When n <= 1, the solution is trial.

From the 4 types of operations,

```
1. Flip all the lights.
2. Flip lights with even numbers.
3. Flip lights with odd numbers.
4. Flip lights with (3k + 1) numbers, k = 0, 1, 2, ...
```

There are three important observations:

- For any operation, only odd or even matters, i.e. 0 or 1. Two same operations equal no operation.
- The first 3 operations can be reduced to 1 or 0 operation. For example, flip all + flip even = flip odd.

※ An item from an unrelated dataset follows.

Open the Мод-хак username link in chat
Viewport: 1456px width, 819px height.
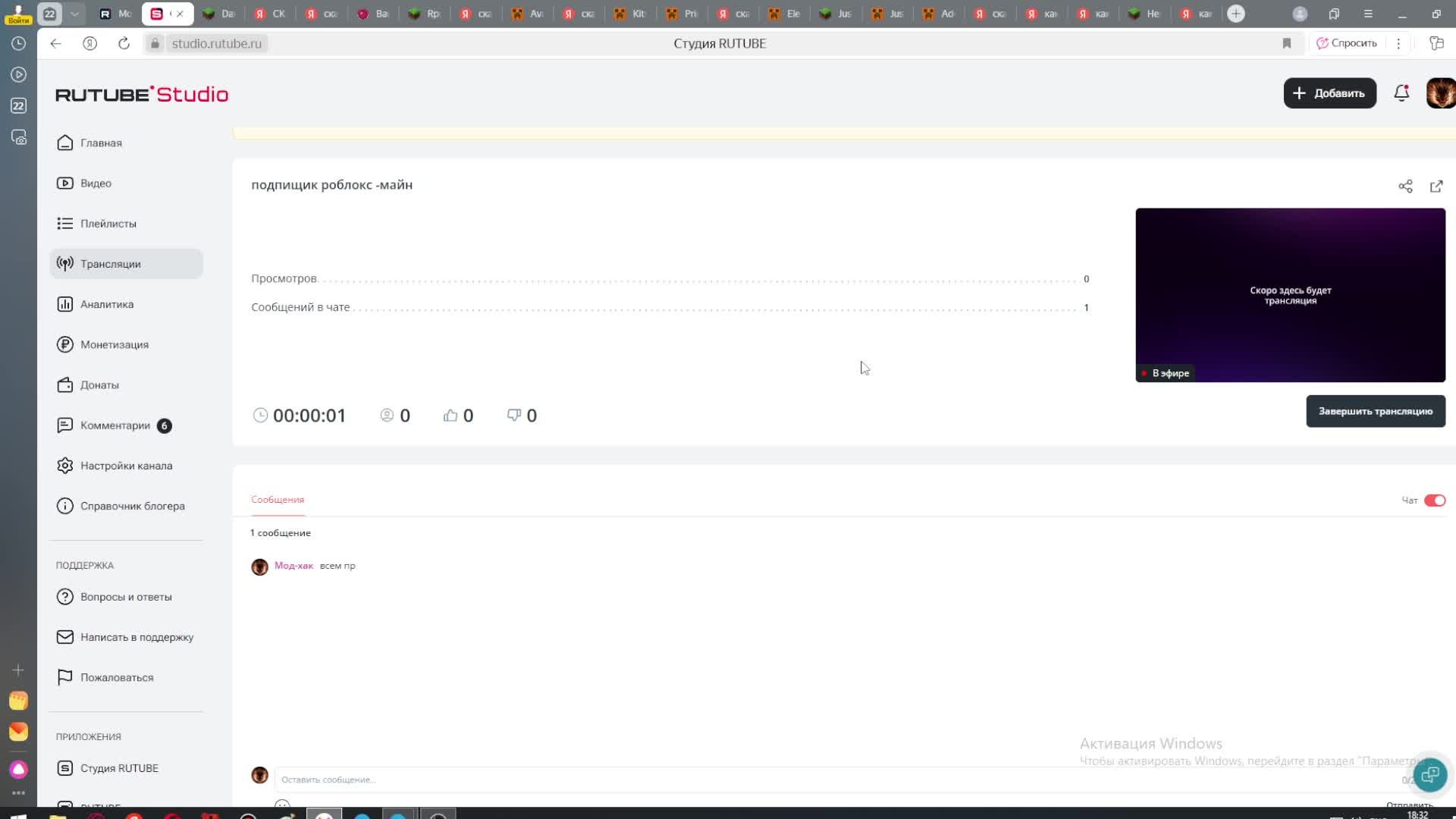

So the result of the first 3 operations is the same as either 1 operation or original.
- The solution for n > 3 is the same as n = 3.

For example, 1 0 0 ....., I use 0 and 1 to represent off and on.

The state of 2nd digit indicates even flip; The state of 3rd digit indicates odd flip; And the state difference of 1st and 3rd digits indicates 3k+1 flip.

In summary, the question can be simplified as m <= 3, n <= 3. I am sure you can figure out the rest easily.

```
class Solution {
public:
int flipLights(int n, int m) {
if (m == 0 || n == 0) return 1;
if (n == 1) return 2;
if (n == 2) return m == 1? 3:4;
if (m == 1) return 4;
return m == 2? 7:8;
}
};
```